A new state report says your personal information held by some state agencies is at risk for cyber attacks.

"They can hack into anything nowadays," said Wichitan Michael Wayne Cook. "There's nothing that they can't hack into."

The audit of the state's online security says the problem is that each agency develops it's own security protocols.

         *Performance Audit Report: State Agency Information Systems

According to the report released Tuesday 95 percent of state databases contain your personal information, half of them have your medical information. While for security reasons the report doesn't say which agencies have problems, it does say several put your information at risk.

Cook spent Tuesday evening with his kids enjoying a summer night, not thinking about the safety of his personal data. Like many, he uses online systems to make payments, especially to the state of Kansas.

"Because you don't have to go out. You can do it at home, at work, in your car, with the way computers are nowadays," Cook said.

But he's not so sure it's as safe as he'd like.

"It just seems like any information you put on a computer, if somebody knew good enough how to do it they could get it right off of it," Cook said.

The state's Post Auditor says Cook's right.

"There are some agencies that do a fabulous job of that.
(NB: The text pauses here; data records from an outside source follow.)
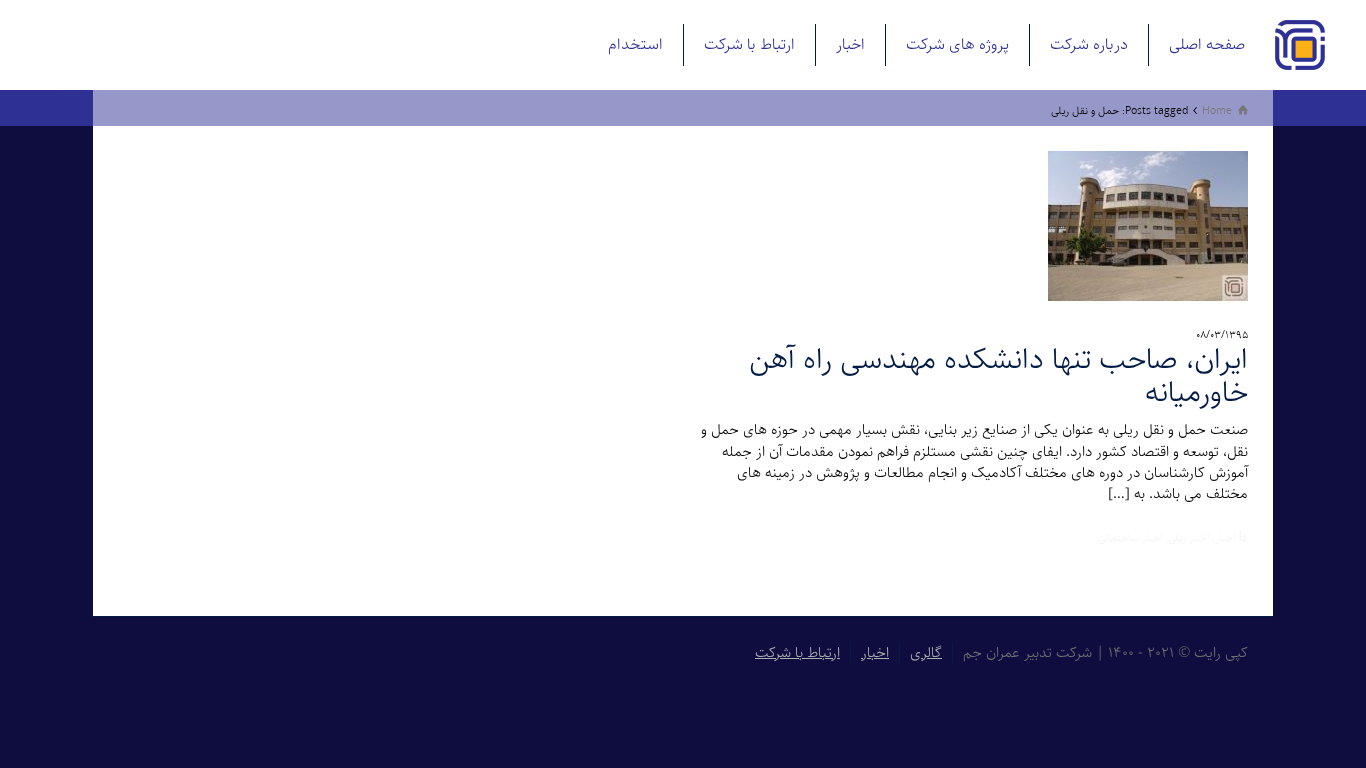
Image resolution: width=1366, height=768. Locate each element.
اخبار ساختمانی (1130, 537)
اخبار (850, 44)
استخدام (635, 44)
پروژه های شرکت (957, 44)
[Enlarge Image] (1148, 226)
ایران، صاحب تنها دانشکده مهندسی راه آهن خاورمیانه (998, 376)
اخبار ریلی (1188, 537)
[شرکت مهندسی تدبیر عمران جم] (1300, 44)
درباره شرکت (1089, 44)
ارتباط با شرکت (749, 44)
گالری (926, 652)
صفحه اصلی (1207, 44)
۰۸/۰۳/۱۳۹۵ (1222, 334)
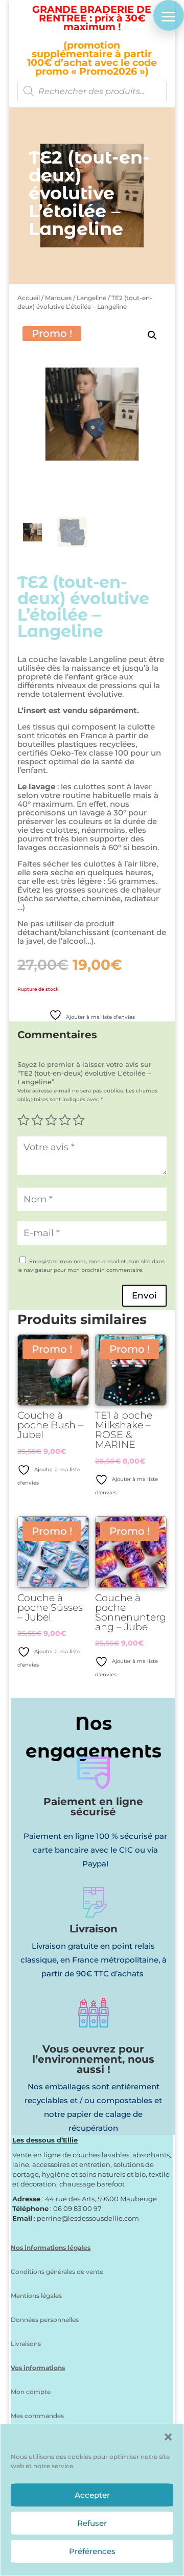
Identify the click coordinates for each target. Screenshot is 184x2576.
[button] (168, 2437)
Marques (58, 298)
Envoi (144, 1295)
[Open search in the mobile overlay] (92, 91)
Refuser (92, 2523)
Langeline (91, 298)
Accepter (92, 2495)
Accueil (28, 298)
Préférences (92, 2551)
They make it a priority," said Scott Frank, Kansas Post Auditor. "And they do a great job. But then we've also seen a lot of agencies that do a very poor job."

The problem is the lack of a statewide security program. Each state agency has its own IT security plan.

"How are we going to use the limited resources that we have and make those most effective? And right now those resources go to the agencies that, basically, the ones that care the most about it," said Frank. "Those may or may not be the agencies that are most important for the state to protect."

"Currently, right now, it's a puzzle," said state Senator from Wichita, Michael O'Donnell, Republican. "What we need in Kansas is a complete overhaul and a streamlined process that every agency is going to follow."

It's up to lawmakers like O'Donnell to fix the problems. He's on the Legislative Post Audit Committee tasked with making suggestions to the legislature and various agencies on how to improve their security. That starts with each agency getting an independent evaluation of it's security protocols by December of next year.
But that could cost the state extra money.

"The state's already spending so much money as it is," said Cook. "I don't know if it would be good for us, bad for us or just going to spend more money and hit us up for it."

One contributing factor to the problem is a lack of IT professionals in Kansas. Several departmental IT positions at the state level are empty right now. The Post Auditor says Kansas will have a hard time attracting enough qualified professionals to fill those positions because of what it pays.